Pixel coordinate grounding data
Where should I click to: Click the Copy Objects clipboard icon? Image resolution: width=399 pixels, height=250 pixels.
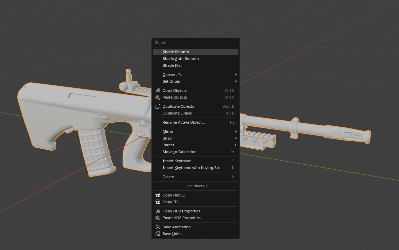(x=158, y=90)
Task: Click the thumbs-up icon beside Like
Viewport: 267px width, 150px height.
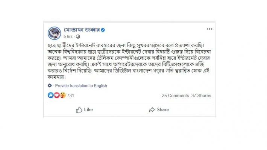Action: pos(79,110)
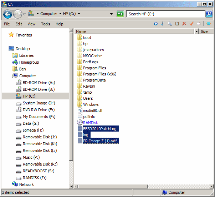The width and height of the screenshot is (215, 197).
Task: Open the Program Files (x86) folder
Action: pos(99,74)
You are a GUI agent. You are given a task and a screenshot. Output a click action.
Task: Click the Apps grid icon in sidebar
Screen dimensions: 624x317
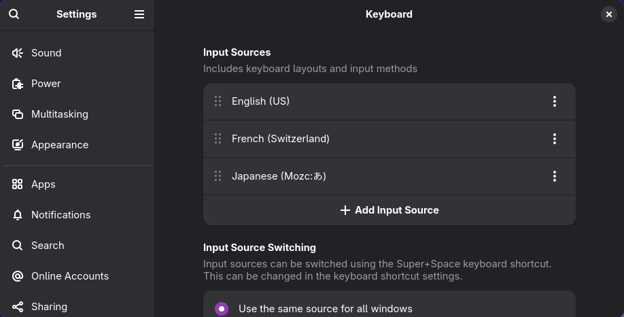coord(18,184)
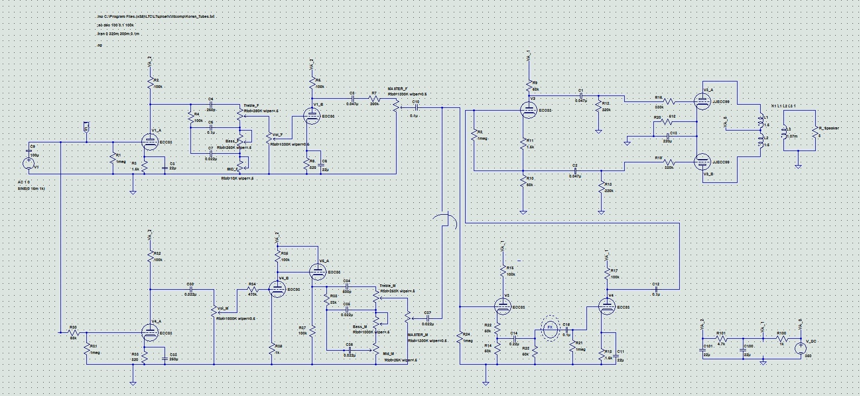The height and width of the screenshot is (396, 860).
Task: Select the V3_A JJECC99 output tube
Action: coord(701,100)
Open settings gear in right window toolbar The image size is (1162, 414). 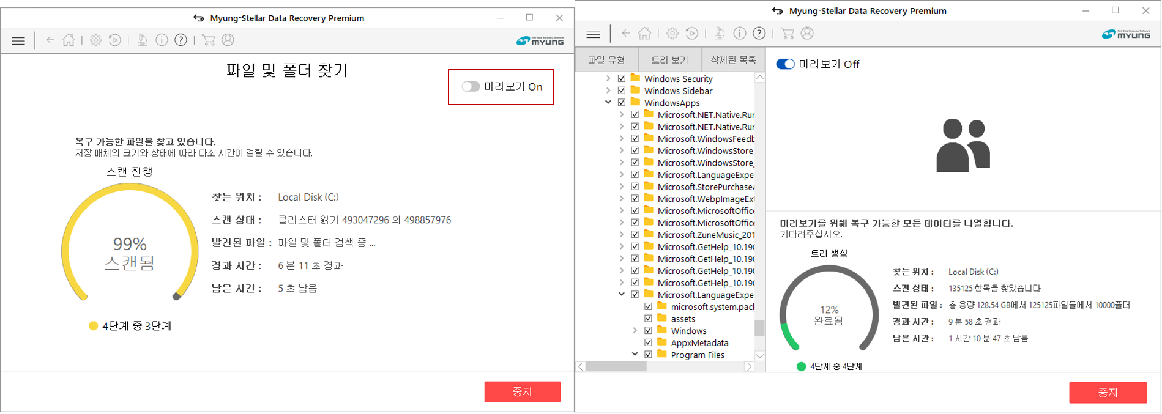click(x=672, y=34)
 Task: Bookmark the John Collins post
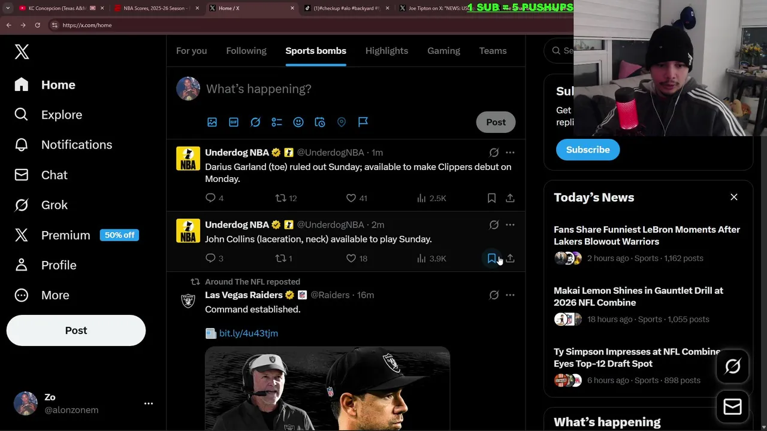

Try it
What you should return is the exact text of every line from the top of the entries through the line with "Task: Click the thumbs-up icon beside Like", pictures removed.

Response area
Where should I click to: Click the Copy Objects clipboard icon? Image resolution: width=399 pixels, height=250 pixels.
(x=158, y=90)
Task: Click the thumbs-up icon beside Like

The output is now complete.